» Assignment: Could you return every line of the records below that contains the word "Choose"?

» Extracted entries:
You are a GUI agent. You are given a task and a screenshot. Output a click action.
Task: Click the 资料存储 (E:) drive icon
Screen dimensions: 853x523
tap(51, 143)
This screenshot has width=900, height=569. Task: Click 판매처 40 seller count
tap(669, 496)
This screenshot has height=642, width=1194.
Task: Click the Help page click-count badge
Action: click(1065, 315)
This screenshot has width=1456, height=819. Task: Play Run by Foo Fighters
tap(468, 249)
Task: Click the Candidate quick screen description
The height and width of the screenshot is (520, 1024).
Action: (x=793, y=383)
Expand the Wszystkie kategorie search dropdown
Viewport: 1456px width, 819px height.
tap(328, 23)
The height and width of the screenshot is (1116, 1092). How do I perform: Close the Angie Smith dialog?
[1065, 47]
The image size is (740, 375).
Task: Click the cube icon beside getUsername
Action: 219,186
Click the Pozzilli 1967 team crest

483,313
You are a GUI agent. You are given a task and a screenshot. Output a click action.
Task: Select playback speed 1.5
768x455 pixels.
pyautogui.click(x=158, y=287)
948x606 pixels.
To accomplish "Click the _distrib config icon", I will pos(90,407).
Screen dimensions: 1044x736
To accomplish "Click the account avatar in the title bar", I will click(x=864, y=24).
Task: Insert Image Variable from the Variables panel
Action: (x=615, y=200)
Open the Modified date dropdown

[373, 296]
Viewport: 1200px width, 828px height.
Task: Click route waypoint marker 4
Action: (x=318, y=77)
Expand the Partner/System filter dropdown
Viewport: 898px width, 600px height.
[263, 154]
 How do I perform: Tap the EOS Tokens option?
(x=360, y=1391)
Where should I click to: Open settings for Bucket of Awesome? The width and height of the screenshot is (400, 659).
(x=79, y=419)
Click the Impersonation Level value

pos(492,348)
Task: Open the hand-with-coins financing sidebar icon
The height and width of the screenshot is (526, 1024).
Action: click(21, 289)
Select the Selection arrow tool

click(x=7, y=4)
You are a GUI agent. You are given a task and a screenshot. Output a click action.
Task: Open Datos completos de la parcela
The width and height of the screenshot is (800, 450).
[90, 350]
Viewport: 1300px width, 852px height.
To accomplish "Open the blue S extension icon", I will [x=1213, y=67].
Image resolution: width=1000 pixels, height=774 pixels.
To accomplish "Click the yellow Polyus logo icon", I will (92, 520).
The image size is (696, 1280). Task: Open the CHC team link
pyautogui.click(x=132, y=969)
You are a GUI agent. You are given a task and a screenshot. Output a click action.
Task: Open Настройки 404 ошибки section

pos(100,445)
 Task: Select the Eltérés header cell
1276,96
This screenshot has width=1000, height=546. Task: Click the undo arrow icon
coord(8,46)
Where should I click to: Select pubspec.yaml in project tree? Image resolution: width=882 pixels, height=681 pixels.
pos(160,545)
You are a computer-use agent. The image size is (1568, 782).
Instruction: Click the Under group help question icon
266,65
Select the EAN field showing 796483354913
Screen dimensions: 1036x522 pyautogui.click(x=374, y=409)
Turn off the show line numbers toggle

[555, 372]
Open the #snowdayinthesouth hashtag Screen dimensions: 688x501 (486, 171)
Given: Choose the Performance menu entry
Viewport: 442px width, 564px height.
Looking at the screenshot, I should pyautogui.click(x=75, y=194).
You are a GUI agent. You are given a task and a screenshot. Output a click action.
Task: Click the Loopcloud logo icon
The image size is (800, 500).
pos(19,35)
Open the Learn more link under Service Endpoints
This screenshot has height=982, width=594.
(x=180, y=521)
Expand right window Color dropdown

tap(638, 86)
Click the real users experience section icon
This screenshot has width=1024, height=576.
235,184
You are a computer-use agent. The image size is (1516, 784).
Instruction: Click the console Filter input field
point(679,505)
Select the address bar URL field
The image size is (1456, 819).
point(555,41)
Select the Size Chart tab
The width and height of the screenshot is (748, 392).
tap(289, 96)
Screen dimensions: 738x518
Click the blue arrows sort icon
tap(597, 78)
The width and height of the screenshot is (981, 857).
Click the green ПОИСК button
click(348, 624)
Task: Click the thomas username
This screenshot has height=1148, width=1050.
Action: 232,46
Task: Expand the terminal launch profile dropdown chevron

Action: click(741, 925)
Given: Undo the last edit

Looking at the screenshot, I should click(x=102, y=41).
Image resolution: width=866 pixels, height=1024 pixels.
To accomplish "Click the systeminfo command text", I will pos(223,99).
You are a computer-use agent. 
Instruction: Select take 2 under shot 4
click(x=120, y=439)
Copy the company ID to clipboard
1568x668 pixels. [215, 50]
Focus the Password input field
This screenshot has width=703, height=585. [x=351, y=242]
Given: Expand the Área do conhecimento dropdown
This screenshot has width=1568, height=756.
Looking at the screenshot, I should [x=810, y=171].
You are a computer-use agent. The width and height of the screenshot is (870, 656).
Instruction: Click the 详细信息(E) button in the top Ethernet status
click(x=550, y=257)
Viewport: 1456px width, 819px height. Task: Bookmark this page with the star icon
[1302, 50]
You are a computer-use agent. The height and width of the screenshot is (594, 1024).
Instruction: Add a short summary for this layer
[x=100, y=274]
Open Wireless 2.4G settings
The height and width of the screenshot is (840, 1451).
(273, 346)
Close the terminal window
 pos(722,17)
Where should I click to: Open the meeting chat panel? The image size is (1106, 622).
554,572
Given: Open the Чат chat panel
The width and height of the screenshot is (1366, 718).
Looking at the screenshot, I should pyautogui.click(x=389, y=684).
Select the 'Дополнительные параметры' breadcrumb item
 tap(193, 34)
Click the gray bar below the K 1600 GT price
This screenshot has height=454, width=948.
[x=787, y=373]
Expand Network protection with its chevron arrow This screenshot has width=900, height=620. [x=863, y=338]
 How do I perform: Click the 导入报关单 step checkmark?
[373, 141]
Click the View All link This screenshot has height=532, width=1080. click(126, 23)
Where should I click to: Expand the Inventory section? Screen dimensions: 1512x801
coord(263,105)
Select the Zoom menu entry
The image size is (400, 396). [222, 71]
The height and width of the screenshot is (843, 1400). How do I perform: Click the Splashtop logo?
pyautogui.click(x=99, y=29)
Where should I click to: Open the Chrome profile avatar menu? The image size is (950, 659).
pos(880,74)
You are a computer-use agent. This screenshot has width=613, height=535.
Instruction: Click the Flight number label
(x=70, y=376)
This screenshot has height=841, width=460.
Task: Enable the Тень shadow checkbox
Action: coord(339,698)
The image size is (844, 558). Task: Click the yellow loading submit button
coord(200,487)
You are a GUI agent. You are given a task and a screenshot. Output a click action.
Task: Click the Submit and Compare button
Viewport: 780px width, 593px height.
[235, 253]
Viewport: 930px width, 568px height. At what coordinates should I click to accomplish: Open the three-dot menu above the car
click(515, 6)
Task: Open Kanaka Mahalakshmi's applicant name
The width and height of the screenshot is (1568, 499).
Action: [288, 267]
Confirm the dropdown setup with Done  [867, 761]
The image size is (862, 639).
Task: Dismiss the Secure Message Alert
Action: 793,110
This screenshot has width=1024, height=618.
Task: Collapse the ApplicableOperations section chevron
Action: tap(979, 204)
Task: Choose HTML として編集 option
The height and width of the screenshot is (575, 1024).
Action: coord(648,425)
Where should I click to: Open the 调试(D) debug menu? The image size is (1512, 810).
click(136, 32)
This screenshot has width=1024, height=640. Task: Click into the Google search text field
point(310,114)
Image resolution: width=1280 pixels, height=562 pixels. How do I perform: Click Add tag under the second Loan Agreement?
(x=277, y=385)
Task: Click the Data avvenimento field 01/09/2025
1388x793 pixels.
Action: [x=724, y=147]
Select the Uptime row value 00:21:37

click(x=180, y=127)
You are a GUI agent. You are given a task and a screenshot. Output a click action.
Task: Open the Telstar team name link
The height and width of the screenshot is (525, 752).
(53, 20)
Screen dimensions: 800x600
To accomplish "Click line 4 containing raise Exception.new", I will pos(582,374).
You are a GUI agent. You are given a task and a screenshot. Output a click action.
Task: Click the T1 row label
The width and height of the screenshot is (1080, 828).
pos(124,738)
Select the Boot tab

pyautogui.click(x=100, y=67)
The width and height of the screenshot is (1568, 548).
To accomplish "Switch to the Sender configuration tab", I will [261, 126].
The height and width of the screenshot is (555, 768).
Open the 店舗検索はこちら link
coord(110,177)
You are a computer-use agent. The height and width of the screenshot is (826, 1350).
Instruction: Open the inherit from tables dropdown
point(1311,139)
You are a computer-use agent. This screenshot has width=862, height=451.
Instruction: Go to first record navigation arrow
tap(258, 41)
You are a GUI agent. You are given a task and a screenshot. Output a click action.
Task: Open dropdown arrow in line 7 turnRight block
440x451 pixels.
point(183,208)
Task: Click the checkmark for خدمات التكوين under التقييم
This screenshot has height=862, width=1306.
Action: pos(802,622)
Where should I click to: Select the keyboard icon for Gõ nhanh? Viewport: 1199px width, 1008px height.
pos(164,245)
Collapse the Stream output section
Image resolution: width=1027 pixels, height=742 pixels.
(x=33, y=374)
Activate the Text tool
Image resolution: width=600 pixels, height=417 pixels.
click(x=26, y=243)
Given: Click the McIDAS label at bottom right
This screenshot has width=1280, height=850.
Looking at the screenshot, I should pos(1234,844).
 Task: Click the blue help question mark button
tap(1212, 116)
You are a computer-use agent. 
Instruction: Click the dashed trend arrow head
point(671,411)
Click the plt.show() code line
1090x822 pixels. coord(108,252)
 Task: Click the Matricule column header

» Answer to this exercise:
Given: Choose the Performance menu entry
Task: Choose HTML として編集 option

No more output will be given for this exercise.